--- Your assignment ---
In the article on replicating the blood-brain barrier on a chip, what kinds of sensors will the chip contain?

Replicating the Blood-Brain Barrier on a Chip
22 January 2018
Heidelberg researchers obtain grant from Baden-Württemberg Foundation
A new research project at Heidelberg University aims to replicate the blood-brain barrier as a model on a chip, thereby enabling the transport of drugs into the brain. A research team under Prof. Dr Gert Fricker from the Institute of Pharmacy and Molecular Biotechnology (IPMB) is collaborating with researchers from the Natural and Medical Sciences Institute at the University of Tübingen. The project has been awarded approximately 500,000 euros from the Baden-Württemberg Foundation for a period of three years.
The blood-brain barrier separates the central nervous system from circulating blood and protects the brain from pathogens. "But this barrier also prevents specific drugs, like those for treating neurological illnesses, from penetrating the brain," states Prof. Fricker. The goal of the IPMB project is to replicate this normally impenetrable barrier on a chip in order to recreate certain pathological states. This will allow the researchers to test the transport of drugs into the brain and adapt it accordingly.
The chip will contain electrical, electrochemical and optical sensors that can continuously measure the flow of substances. These sensors should provide information on whether the barrier remains intact. Because the human organism can be simulated using this so-called "organ-on-chip model", the researchers hope to be able to reduce the number of future animal experiments.
The project, funded by the Baden-Württemberg Foundation, is entitled "Microphysiological in vitro-Model of Blood-Brain Barrier with Integrated Microsensors as Close in vivo-Disease Model for Active Ingredient Testing".

--- Study material ---
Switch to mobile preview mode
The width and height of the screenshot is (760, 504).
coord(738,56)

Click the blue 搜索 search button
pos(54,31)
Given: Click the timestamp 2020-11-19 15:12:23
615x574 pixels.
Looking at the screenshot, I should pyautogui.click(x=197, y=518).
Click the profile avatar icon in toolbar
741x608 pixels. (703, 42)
--
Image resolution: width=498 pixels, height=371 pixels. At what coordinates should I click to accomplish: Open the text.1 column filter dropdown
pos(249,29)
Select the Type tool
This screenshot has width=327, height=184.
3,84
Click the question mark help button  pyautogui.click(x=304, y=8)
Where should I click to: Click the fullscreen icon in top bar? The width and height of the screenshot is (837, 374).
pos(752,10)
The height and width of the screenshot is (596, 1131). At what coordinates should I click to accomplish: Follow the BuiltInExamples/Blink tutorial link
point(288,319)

--- Written reply ---
Electrical, electrochemical and optical sensors.